RSUs are taxed at vesting, not at grant. When RSUs vest, the fair market value of the vested shares is ordinary income — added to your W-2 wages. Federal supplemental withholding is a flat 22% (37% for amounts over $1M of supplemental wages in the year). State withholding and FICA (Social Security + Medicare, 7.65%) also apply. Many high earners are UNDERWITHHELD because the 22% supplemental rate is below their true marginal rate (32-37%).

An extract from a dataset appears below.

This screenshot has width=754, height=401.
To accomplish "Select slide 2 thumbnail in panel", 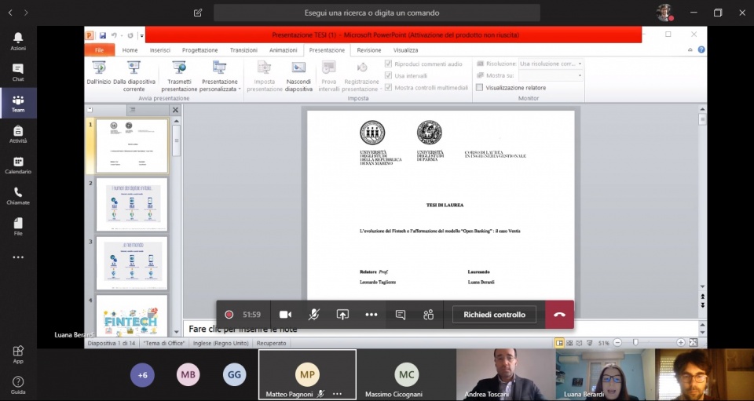I will click(x=132, y=205).
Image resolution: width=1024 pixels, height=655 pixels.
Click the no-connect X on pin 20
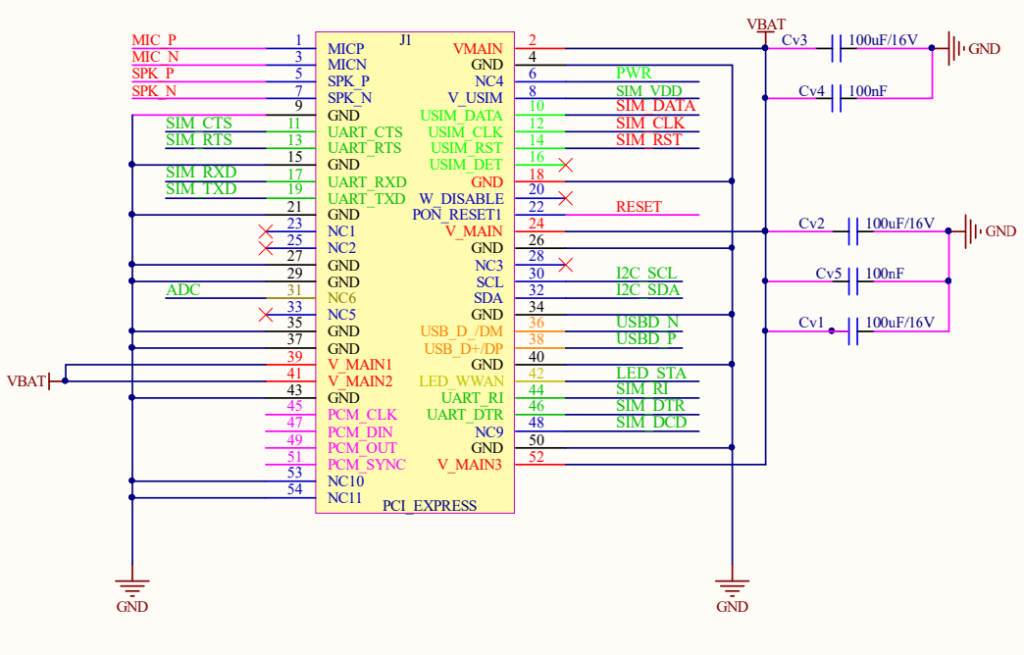pos(565,198)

After vesting, you hold the shares with a cost basis equal to the vesting price. Any subsequent appreciation is capital gain (short or long-term). Source: IRS Publication 15-A, Section 83. Last updated: May 2026.

The Same-Day Sale Default

Most public-company RSU vests trigger a same-day sale via your broker (E*TRADE, Schwab, Morgan Stanley). The company sells enough shares to cover the 37% supplemental tax withholding, you receive the remainder in cash or shares. Then you can sell the rest the same day to fully diversify, hold for long-term cap gains, or DCA out.

Same-day sell rationale: you're already exposed to your employer through salary, 401(k) match, and continued vesting. Holding additional vested shares concentrates risk in one company. Most CFAs advise selling at least 80% of vested RSUs same-day and diversifying.

Avoiding the April 15 Surprise

If your marginal rate exceeds 22% federal (most professionals), the 22% supplemental withholding is insufficient. Year-end you owe additional federal tax. Fixes: (1) Increase your W-4 additional federal withholding to cover the gap, (2) Pay quarterly estimated tax (Form 1040-ES), (3) Set aside the difference in cash at each vesting event.

Critical example: $250K base salary + $200K RSU vest. The 22% withholding on $200K = $44K. True federal tax at 32% marginal = $64K. Gap = $20K owed April 15. Plus state. Plan ahead.

RSU Cliff Vesting vs Graded Vesting

Cliff vesting: all-at-once after a period (e.g., 100% after 1-year cliff). Risky — leaving before cliff forfeits ALL RSUs. Graded vesting: incremental (e.g., 25% per year over 4 years, or 1/16 quarterly after 1-year cliff). Smoother tax exposure. Most US tech companies use 1-year cliff + quarterly/monthly vesting thereafter. Source: Schwab Equity Comp Guide.